Sinisa Rudan is one of the millions of students around the world participating in Global Entrepreneurship Week Nov. 15-21. He is founder and owner of Magic Wand Solutions Studio, an IT consultancy and outsourcing company. Sinisa is also the multimedia editor of InfoM, a Journal of Information technology and multimedia systems. To learn more about Sinisa’s work, visit his website.
Magic Wand Solutions (MWS) offers clients innovative IT solutions — information systems, Web/CD presentations, Internet marketing campaigns — driven by everyday research, enriched with a multimedia approach. I would like to share with others some principles that have helped MWS become the successful company it is today.
Entrepreneurs should find the balance between their personal mission and the mission of their business. I choose clients and partners that offer challenging interdisciplinary projects that cry out for creativity. At MWS, we have several well-known organizations and celebrities as clients or partners in Serbia and around the world.
Most IT “geeks” have not finished studies that would give us management skills, and that is a problem. Even if you are the best in your field, you still need to make your team the best. I suggest attending a variety of business management seminars among others. After receiving certification in internet business planning and marketing, we built several business plans for our projects and offered more complete solutions to clients, from development to marketing. Now we focus more on complex international projects.
Often beginners make the mistake of focusing only on production. Never devote less than 10 percent of your resources to research and improvement of your processes. Only this way can you provide cutting-edge solutions.

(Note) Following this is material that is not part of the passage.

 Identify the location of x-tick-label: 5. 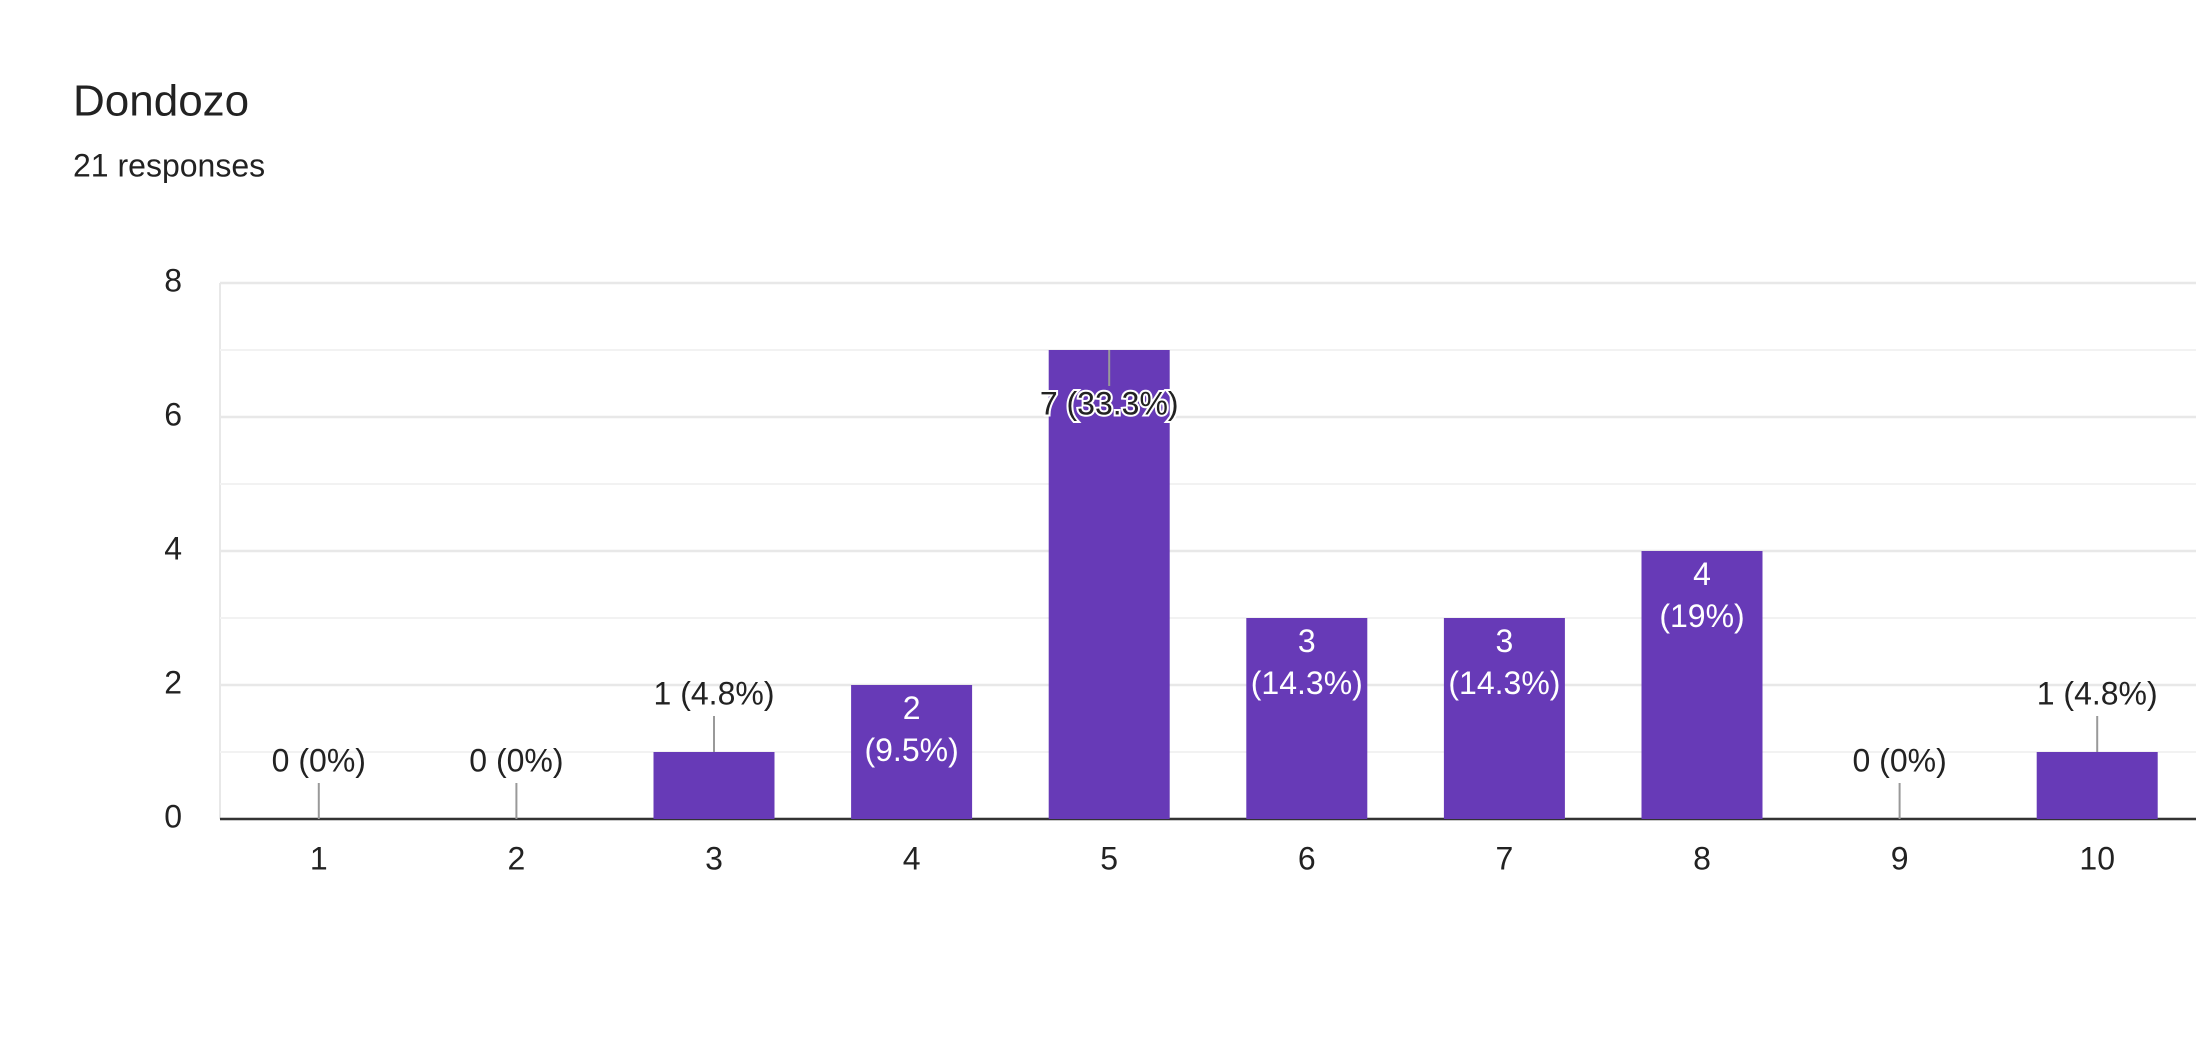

Although it is nice to be an IT consultancy and outsourcing company, it is even nicer to enjoy building our own products. At MWS, we are finding new ways to make our own ideas appeal to investors and customers.
I put myself 100 percent into a project, but I often see people who — after putting themselves 75 percent into it – say, “I have put enough of myself into this” or “I don’t want to lose more time!” The truth is, if the project doesn’t achieve success, then all of the invested time is lost.
We are taught to take business rationally, to focus on profit. However, I suggest that if you feel a particular project is good for you — even a non-commercial one — take it, because it will advance your skills or expand your network, possibly bringing you other, more-profitable projects. Choose projects you love. Do your business from the heart, and business comes to you!